In August, the European Commission granted Marketing Authorization for Sunlenca injection and tablets for the treatment of HIV infection, in combination with other antiretroviral(s), in adults with multi-drug resistant HIV infection for whom it is otherwise not possible to construct a suppressive anti-viral regimen. Sunlenca is a first-in-class capsid inhibitor with a multi-stage mechanism of action and has no known cross resistance to other existing drug classes, offering a new, every six-month treatment option for people with HIV whose virus no longer effectively responds to their current therapy. 

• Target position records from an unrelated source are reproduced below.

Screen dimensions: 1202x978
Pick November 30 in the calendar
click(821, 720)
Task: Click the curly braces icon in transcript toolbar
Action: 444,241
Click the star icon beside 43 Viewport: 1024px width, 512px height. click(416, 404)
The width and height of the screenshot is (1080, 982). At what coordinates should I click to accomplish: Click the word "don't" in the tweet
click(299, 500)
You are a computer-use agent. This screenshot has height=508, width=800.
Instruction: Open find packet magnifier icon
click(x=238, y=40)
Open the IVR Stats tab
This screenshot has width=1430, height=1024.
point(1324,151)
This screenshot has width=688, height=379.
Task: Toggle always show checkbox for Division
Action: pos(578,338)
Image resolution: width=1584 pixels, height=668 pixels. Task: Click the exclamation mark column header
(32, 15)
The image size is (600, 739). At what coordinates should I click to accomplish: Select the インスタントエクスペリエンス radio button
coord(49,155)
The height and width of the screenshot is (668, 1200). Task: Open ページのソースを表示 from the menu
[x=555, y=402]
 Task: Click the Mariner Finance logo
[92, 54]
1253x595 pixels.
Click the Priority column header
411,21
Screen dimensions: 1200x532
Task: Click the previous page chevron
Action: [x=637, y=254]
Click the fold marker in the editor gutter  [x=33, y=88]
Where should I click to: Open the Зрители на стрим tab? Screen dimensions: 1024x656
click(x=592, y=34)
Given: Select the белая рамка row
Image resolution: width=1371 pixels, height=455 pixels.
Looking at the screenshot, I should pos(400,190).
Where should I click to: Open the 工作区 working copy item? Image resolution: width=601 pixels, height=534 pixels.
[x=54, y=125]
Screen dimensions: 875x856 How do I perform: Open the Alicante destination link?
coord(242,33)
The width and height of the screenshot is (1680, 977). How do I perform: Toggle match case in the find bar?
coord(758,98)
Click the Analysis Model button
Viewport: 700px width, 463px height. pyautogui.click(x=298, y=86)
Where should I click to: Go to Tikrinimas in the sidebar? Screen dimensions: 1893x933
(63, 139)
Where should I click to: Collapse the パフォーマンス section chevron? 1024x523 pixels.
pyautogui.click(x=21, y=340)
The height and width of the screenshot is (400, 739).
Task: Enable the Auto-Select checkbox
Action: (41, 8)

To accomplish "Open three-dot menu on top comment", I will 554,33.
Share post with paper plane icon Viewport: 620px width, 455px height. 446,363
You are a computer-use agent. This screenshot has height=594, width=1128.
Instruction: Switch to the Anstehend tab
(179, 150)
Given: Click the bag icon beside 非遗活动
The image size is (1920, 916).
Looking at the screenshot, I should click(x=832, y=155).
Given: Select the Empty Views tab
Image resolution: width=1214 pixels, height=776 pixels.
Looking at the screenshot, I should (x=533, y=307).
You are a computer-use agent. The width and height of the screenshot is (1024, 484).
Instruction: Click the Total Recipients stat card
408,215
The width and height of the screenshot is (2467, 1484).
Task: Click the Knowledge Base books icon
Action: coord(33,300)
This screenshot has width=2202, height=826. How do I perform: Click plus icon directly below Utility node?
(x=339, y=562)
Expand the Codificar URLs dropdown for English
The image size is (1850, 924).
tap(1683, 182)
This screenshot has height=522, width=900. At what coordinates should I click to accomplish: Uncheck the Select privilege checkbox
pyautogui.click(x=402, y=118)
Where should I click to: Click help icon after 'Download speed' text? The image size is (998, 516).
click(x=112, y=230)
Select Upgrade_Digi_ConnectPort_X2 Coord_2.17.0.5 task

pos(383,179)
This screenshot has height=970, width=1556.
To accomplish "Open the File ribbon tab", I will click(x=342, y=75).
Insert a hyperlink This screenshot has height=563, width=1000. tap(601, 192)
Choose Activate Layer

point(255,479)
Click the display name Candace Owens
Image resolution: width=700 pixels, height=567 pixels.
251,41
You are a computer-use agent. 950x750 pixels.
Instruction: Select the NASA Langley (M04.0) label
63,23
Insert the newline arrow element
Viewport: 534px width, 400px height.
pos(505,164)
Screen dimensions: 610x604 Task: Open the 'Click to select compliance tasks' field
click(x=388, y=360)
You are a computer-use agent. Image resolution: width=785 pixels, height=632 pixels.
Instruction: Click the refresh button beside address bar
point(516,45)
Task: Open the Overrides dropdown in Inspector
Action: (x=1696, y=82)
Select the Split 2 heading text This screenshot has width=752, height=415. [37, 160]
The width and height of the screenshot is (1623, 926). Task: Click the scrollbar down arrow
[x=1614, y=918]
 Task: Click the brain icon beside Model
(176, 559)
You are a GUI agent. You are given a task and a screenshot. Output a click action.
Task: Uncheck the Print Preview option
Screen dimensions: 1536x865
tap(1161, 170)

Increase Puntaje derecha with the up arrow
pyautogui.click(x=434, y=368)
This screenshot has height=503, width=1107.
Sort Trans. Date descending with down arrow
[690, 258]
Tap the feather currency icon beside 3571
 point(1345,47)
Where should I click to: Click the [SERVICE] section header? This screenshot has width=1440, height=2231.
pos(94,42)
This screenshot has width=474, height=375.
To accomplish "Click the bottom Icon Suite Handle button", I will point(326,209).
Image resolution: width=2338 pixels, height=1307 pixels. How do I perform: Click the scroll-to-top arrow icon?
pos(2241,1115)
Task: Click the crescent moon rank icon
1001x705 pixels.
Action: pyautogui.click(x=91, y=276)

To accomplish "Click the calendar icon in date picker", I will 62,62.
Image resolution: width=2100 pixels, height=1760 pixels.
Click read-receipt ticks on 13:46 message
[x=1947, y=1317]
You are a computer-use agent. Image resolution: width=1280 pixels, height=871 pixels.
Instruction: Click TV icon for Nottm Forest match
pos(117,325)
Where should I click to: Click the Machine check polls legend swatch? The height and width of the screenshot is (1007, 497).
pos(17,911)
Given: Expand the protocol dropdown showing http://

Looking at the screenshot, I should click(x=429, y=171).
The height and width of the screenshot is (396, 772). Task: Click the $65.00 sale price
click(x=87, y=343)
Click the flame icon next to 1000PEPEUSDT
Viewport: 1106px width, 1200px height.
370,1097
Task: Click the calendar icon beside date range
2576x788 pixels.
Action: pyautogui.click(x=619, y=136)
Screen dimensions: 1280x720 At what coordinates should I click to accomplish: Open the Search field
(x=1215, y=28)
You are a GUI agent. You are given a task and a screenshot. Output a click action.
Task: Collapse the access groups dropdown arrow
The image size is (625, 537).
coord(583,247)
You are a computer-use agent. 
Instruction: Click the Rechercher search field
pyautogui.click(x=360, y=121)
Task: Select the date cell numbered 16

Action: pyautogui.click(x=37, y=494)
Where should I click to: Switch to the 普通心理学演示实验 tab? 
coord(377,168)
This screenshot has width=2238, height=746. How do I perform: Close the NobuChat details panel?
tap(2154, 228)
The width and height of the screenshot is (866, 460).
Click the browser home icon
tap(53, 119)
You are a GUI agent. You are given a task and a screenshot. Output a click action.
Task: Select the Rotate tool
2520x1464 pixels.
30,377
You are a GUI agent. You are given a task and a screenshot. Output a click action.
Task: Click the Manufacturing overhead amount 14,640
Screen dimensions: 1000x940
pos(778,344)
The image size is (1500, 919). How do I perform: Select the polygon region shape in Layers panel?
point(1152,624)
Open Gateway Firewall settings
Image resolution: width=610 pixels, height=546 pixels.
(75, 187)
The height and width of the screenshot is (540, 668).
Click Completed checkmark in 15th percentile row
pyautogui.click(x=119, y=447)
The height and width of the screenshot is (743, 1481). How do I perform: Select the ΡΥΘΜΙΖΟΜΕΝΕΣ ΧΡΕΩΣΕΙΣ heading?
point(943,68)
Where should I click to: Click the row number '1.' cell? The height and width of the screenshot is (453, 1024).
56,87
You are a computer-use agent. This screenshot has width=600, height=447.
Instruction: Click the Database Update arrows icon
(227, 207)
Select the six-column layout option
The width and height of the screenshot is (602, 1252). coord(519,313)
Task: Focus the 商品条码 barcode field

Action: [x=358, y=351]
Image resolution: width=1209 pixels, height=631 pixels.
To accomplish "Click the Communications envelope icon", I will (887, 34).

The approval was supported by data from the Phase II/III CAPELLA study, which evaluated Sunlenca in combination with an optimized background regimen in people with multi-drug resistant HIV who are heavily treatment-experienced. In this patient population with significant unmet medical need, 83 percent of participants receiving Sunlenca in addition to an optimized background regimen achieved an undetectable viral load (<50 copies/mL) at Week 52. CAPELLA participants achieved a mean increase in CD4 count of 83 cells/µL. 

In September, the European Commission approved Tecartus for the treatment of adult patients 26 years of age and above with relapsed or refractory (r/r) B-cell precursor acute lymphoblastic leukemia. The approval was supported by data from the ZUMA-3 international multicenter, single-arm, open-label, registrational Phase I/II study of adult patients (≥18 years old) with relapsed or refractory ALL. This study demonstrated that 71 percent of the evaluable patients achieved complete remission or CR with incomplete hematological recovery with a median follow-up of 26.8 months. In an extended data set of all pivotal dosed patients the median OS for all patients was more than two years (25.4 months) and almost four years (47 months) for responders (patients who achieved CR or CRi). Among efficacy-evaluable patients, median duration of remission was 18.6 months.